(Dataset excerpts)
┄┄┄┄┄┄┄┄┄┄

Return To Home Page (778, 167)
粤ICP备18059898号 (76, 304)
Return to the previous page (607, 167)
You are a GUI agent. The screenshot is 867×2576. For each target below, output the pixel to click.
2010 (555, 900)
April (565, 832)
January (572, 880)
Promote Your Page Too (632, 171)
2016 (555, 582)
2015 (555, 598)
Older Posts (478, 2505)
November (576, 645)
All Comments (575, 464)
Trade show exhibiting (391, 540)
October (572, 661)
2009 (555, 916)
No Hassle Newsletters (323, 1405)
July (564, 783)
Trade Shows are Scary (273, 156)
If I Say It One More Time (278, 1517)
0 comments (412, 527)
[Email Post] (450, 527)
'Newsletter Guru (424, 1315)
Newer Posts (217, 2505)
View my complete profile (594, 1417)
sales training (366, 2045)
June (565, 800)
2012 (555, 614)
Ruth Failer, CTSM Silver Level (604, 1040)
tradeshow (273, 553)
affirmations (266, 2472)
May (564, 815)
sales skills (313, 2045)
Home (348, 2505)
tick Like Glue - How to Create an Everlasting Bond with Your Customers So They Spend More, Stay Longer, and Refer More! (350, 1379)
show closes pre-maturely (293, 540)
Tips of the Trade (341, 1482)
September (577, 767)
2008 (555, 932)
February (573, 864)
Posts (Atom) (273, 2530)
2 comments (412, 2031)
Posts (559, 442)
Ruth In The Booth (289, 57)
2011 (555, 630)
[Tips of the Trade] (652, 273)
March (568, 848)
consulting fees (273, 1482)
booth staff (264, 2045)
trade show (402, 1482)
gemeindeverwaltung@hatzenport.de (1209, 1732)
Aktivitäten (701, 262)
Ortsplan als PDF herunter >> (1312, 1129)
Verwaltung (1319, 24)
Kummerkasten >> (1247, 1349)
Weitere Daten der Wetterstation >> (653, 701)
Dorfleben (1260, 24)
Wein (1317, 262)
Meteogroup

┄┄┄┄┄┄┄┄┄┄

An exact copy of every entry above is required.

PROBLEM SOLUTION
Return To Home Page (778, 167)
粤ICP备18059898号 (76, 304)
Return to the previous page (607, 167)
You are a GUI agent. The screenshot is 867×2576. For each target below, output the pixel to click.
2010 (555, 900)
April (565, 832)
January (572, 880)
Promote Your Page Too (632, 171)
2016 (555, 582)
2015 (555, 598)
Older Posts (478, 2505)
November (576, 645)
All Comments (575, 464)
Trade show exhibiting (391, 540)
October (572, 661)
2009 (555, 916)
No Hassle Newsletters (323, 1405)
July (564, 783)
Trade Shows are Scary (273, 156)
If I Say It One More Time (278, 1517)
0 comments (412, 527)
[Email Post] (450, 527)
'Newsletter Guru (424, 1315)
Newer Posts (217, 2505)
View my complete profile (594, 1417)
sales training (366, 2045)
June (565, 800)
2012 (555, 614)
Ruth Failer, CTSM Silver Level (604, 1040)
tradeshow (273, 553)
affirmations (266, 2472)
May (564, 815)
sales skills (313, 2045)
Home (348, 2505)
tick Like Glue - How to Create an Everlasting Bond with Your Customers So They Spend More, Stay Longer, and Refer More! (350, 1379)
show closes pre-maturely (293, 540)
Tips of the Trade (341, 1482)
September (577, 767)
2008 (555, 932)
February (573, 864)
Posts (Atom) (273, 2530)
2 comments (412, 2031)
Posts (559, 442)
Ruth In The Booth (289, 57)
2011 (555, 630)
[Tips of the Trade] (652, 273)
March (568, 848)
consulting fees (273, 1482)
booth staff (264, 2045)
trade show (402, 1482)
gemeindeverwaltung@hatzenport.de (1209, 1732)
Aktivitäten (701, 262)
Ortsplan als PDF herunter >> (1312, 1129)
Verwaltung (1319, 24)
Kummerkasten >> (1247, 1349)
Weitere Daten der Wetterstation >> (653, 701)
Dorfleben (1260, 24)
Wein (1317, 262)
Meteogroup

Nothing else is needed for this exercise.